Sketch up what you want first to help yourself. You will need a line going out to the rear and a hose going to a brass block, the lines come out of the brass block. This is in broad strokes. You'll need to mount the hose to a body anchor point and a place to locate the brass block to. Weld-on tabs are available.
I used flex hose to go from the frame to the 9 inch rear end, then hard line across the rear end to the backing plates. I welded a bolt and some tabs on the rear end for mounting the lines. The pictures are during mock up.... lines and hoses not rubbing on things now. Steel lines I bent.
I'm running almost the same set up I really appreciate the pictures it helps. Does the the soft line with the bolt the splits the brake line have a technical name. Thank you
I've thought about putting them to the front to kind of hide them from the rear view but wondered about gravel, rock damage. Where I live thats a real possibility.
I don't like the lines on the housing. This is how Pete and Jakes ran the stainless lines on my '32 chassis. Very little shows with the body mounted. SPark
I don't see a wrong idea in the bunch, nice work gents. Back about 25 years ago I got a car in the shop that the rear brakes didn't work on. Guy had bought it a few days before from someone else and then figured out that it didn't stop good. Got it up on the hoist, started looking and who ever had swapped rear axles had but the U bolts over the brake lines on both sides and cinched them down. It wasn't a hard fix but the customer sure wasn't happy with the guy he had bought the car from.
When routing brake lines be mindful of all clearances, this may not be an issue but merely camera angle. However if rubbing it will eventually wear through leading to failure and loss of rear braking.

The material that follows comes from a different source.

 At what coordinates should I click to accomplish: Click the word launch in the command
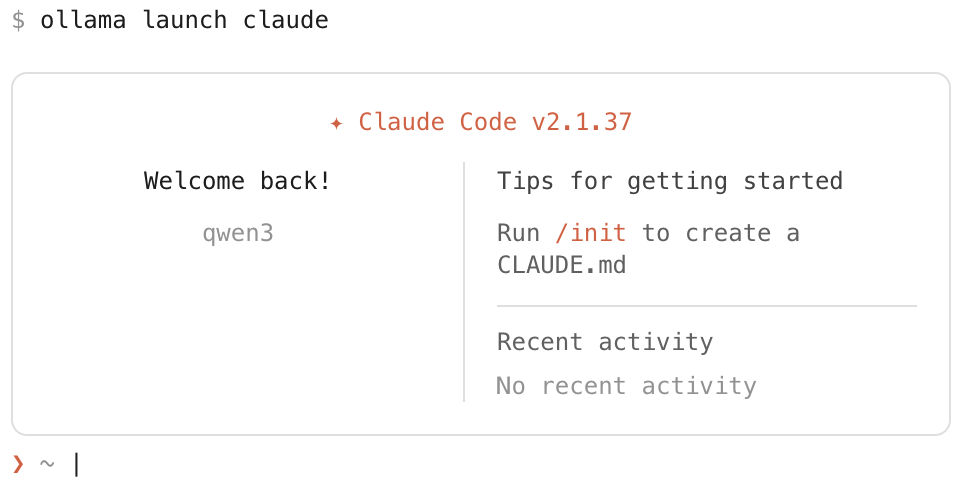(185, 20)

I think you have to run a vent bolt, if you use the brass block 3 way union. they do them shorter if you use a 68 mustang rear brake flexi I think its something to do with the gears whipping the oil into foam. the goop doubling is size maybe, then finding its way past the seals.
Good eye, but those pics were during mock up and the front of the rubber line wasn’t attached. It’s all good now. Thanks. I also painted the steel lines with Eastwood Brake Grey paint (growing up in MN), but probably overkill.
Here is my idea on my Quick Performance 9" Housing using Nickel Copper Brake lines, 70's GM hose, Chrysler factory style vent, and some patience..... Lots of patience.....
I'm with LM14, ran individual flex lines to the wheel cylinders because I didn't like the look of a hard line across the housing.
Because you are using a disc brake rear end, you will want flexible lines directly to the calipers for ease of servicing. LM14's photos are of a 32 chassis with coil overs, and show a very attractive way to achieve this.
If that was meant for me... the bolt I used at the Y was one I welded to the rear end for that purpose. The vent is in another location. I’m going to use a vent ‘bolt’ like the last one in your post.